Both mercury and lead are highly neurotoxic, Curran said, particularly to the developing brain.
She said they know from studies that welders and people living near manganese smelters, like in Marietta, Ohio, can have neurotoxic effects. She said manganese can cause things like Parkinson’s disease.
“These metal shredding facilities are notorious for the explosions and the fires,” Curran said. “They’re highly toxic and can cause all sorts of human health impacts. You have the flammability and the danger problem. Once you have an explosion, you’re converting whatever is there into something else, which tends to be something that’s persistent and nasty, like dioxins.”
So, who is at risk?
If it lives in the area, Curran said it is at risk. That includes household pets, local flora and fauna, terrestrial and aquatic, and humans in Newport.
A question was brought up during the meeting by Kitchen, who asked how the particles and toxins could affect the Newport community gardens.
“One student had indicated that there are certain vegetables, certain plants that will absorb all of these chemicals, and if we’re eating these directly from our garden and we’re just digesting them,” Kitchen said. “I know my takeaway after last week from your students: I thought I will never eat a tomato that grows in my yard unless I have that indoors. I just won’t do it.”
Curran said that with RMR’s close proximity to the Licking River, the heavy metals, VOCs, and PFAS could fall into the water. She said the species that would be sensitive would be things that people catch, like small and largemouth bass, catfish, and bluegill.

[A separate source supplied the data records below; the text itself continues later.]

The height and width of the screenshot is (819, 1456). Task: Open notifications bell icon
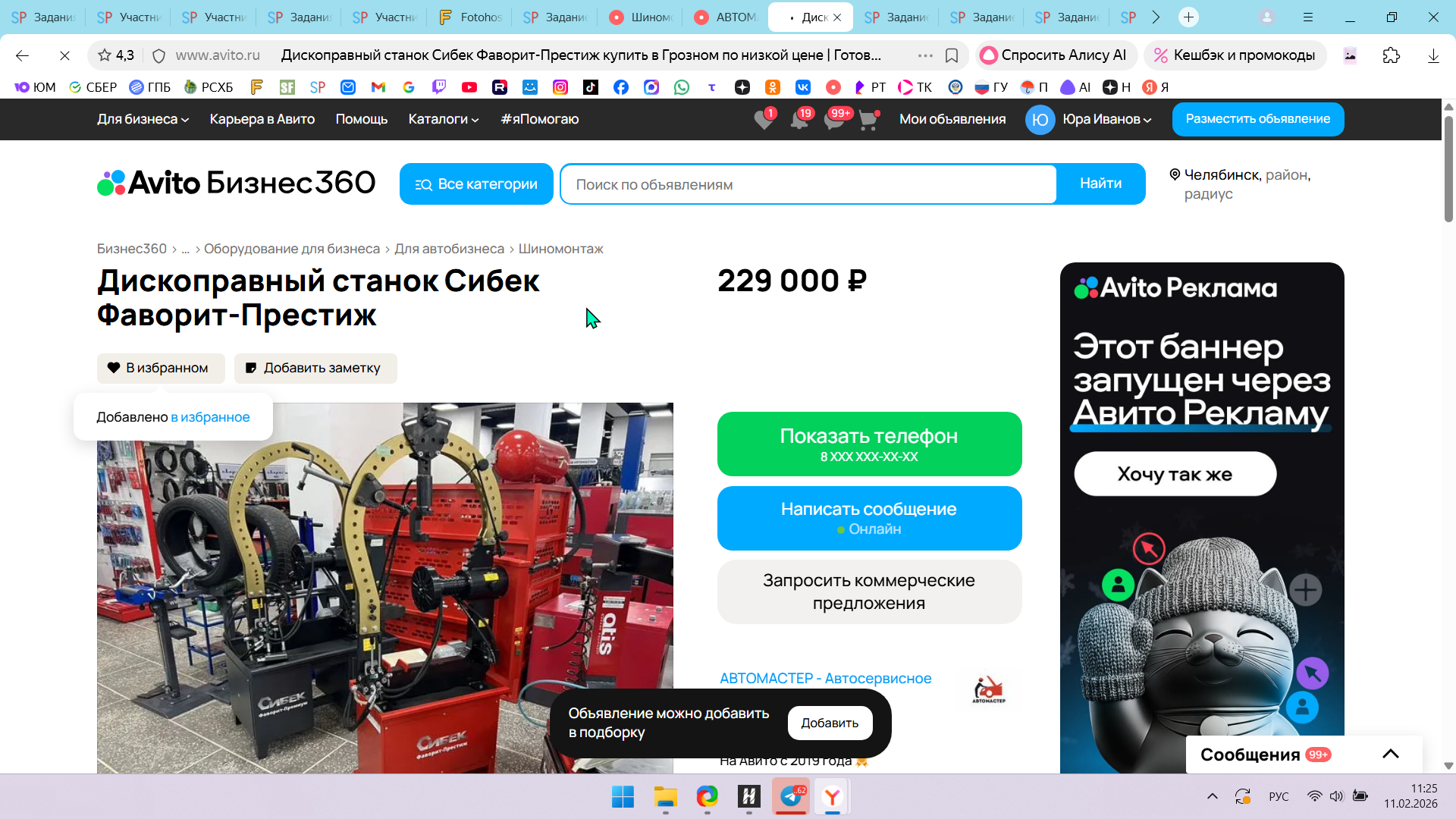pyautogui.click(x=799, y=120)
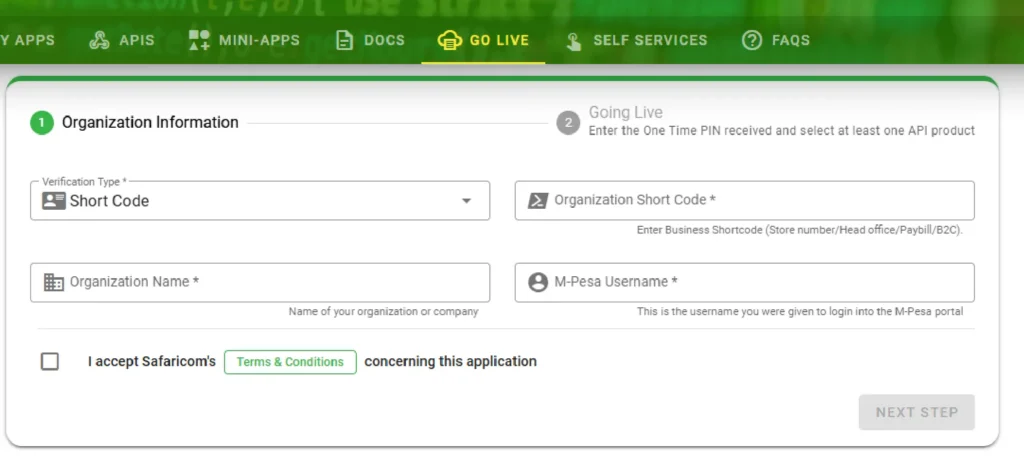Click the Docs document icon

(344, 41)
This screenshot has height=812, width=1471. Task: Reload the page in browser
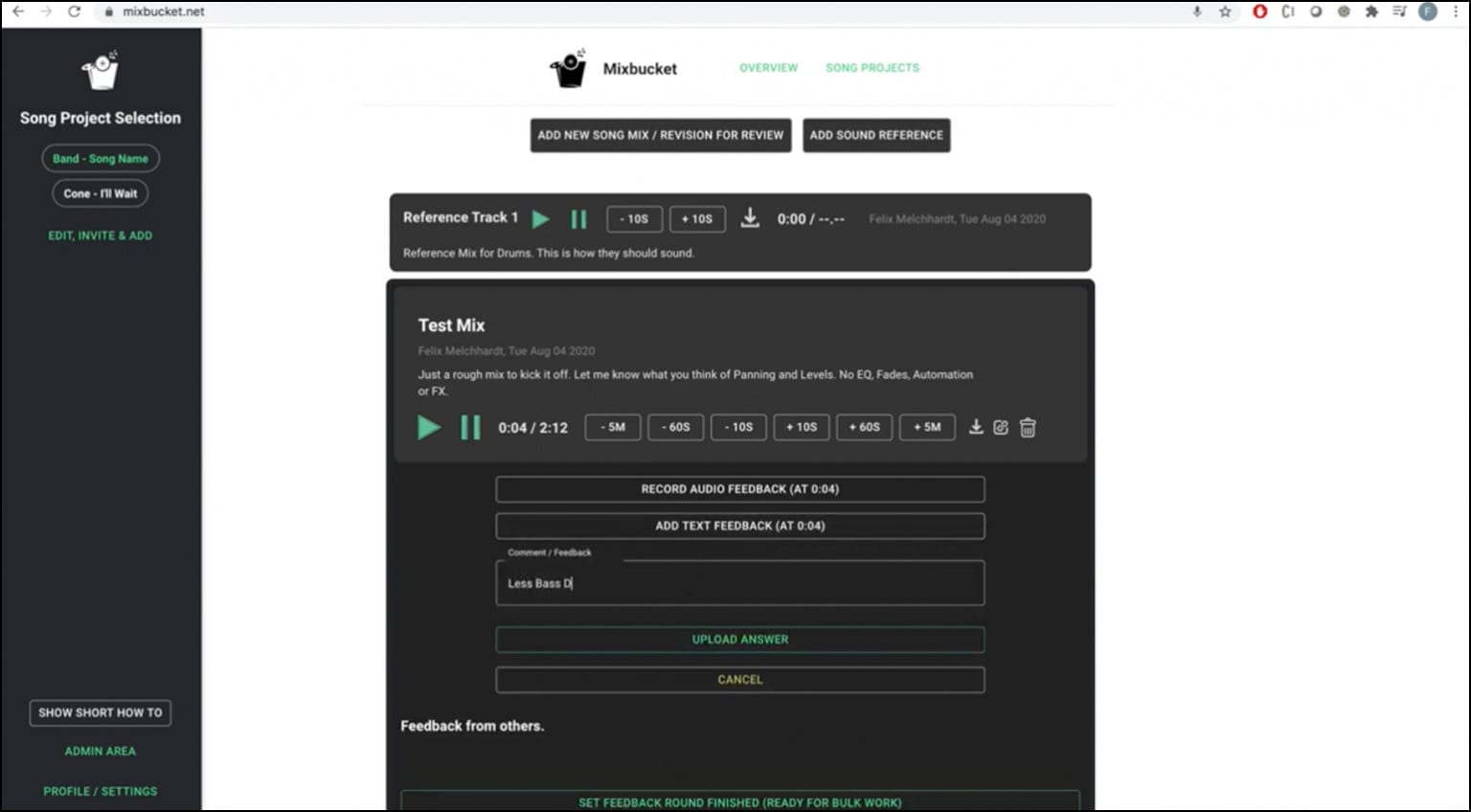74,11
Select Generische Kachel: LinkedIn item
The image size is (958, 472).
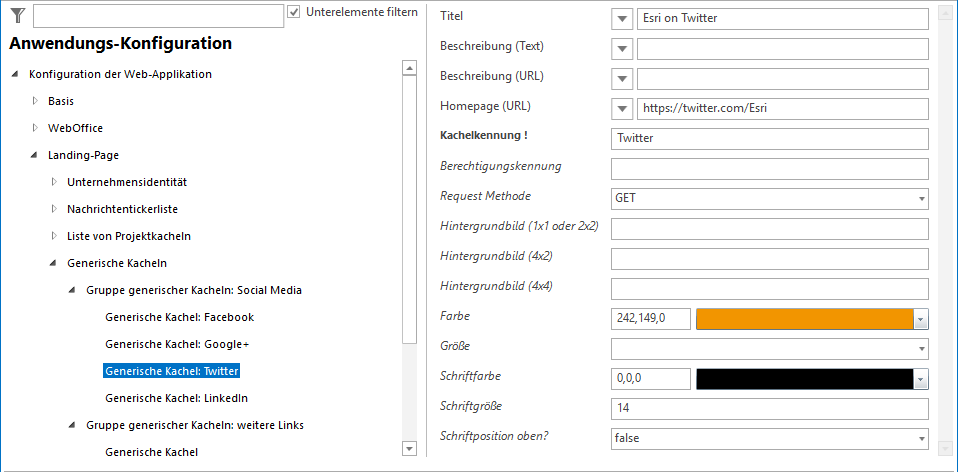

Curran said there are other public areas and parks they could return to and expand their studies with. She said the general snapshot of what they found was most of their heavier readings were in the areas down lower, directly adjacent to, or within a few blocks of RMR.
Westside resident Catherine McElwain said her soil was tested as part of the research. McElwain said where she lives, she can see particulate matter falling to the point where she could write her name in the particles on her grill. McElwain asked Curran if the study could do a sample size from something like her grill covered from pollutants falling from the sky.
Curran said that is what they would like to do for part two of the study because that is going to be the best estimate.
The student’s recommendations and control strategies for RMR include depolluting before shredding, such as stripping volatile compounds prior to shredding, using a pre-shredder, and enforcing a list of restricted compounds. They also suggested encapsulation and air treatment filters, such as activated carbon filters that absorb harmful particles.